Problem
Below is a listing. Set down exactly the lines from the one containing "The height and width of the screenshot is (1230, 700)." through the one containing "Viewport: 1600px width, 900px height.", both ends included, and leave out the rest.
•••••
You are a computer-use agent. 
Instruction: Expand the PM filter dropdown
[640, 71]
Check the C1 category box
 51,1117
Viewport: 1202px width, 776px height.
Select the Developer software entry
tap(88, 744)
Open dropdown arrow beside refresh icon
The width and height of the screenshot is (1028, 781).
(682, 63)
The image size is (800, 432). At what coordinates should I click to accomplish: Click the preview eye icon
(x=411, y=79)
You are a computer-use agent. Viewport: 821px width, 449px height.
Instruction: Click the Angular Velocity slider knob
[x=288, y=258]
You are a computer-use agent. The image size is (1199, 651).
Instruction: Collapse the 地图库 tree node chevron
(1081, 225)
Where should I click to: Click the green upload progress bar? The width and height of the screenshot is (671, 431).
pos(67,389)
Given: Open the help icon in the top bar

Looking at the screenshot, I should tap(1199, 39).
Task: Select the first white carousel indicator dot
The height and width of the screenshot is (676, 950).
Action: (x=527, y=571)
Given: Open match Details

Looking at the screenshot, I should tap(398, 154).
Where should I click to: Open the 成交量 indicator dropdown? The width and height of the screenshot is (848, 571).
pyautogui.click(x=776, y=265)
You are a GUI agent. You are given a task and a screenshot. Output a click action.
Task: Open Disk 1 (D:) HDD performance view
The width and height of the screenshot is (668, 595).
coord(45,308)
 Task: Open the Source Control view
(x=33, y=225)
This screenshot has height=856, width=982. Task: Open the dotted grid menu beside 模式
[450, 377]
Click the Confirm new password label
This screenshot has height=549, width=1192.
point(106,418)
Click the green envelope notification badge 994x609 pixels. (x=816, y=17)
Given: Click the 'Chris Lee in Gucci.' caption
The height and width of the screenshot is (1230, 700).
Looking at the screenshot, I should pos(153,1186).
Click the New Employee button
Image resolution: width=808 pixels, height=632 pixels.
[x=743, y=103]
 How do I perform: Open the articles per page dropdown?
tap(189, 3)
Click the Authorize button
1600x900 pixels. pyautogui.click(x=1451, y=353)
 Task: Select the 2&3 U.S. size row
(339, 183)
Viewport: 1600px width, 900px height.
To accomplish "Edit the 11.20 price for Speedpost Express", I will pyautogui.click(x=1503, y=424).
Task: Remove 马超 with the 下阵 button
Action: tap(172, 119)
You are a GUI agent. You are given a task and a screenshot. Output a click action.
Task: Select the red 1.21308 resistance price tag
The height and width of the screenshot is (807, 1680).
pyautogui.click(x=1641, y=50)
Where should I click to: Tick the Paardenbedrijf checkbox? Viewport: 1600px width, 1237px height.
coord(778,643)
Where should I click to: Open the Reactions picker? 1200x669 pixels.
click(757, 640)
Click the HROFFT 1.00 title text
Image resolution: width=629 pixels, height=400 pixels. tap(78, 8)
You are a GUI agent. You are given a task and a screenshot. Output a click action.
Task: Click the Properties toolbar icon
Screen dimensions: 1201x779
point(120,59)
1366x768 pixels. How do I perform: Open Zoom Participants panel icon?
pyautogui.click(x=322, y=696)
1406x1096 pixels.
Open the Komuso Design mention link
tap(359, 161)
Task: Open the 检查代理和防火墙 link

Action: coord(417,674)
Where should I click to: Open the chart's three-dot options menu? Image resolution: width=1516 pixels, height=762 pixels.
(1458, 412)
•••••
Exercise solution
The height and width of the screenshot is (1230, 700).
Looking at the screenshot, I should pos(153,1186).
Click the New Employee button
Image resolution: width=808 pixels, height=632 pixels.
[x=743, y=103]
 How do I perform: Open the articles per page dropdown?
tap(189, 3)
Click the Authorize button
1600x900 pixels. pyautogui.click(x=1451, y=353)
 Task: Select the 2&3 U.S. size row
(339, 183)
Viewport: 1600px width, 900px height.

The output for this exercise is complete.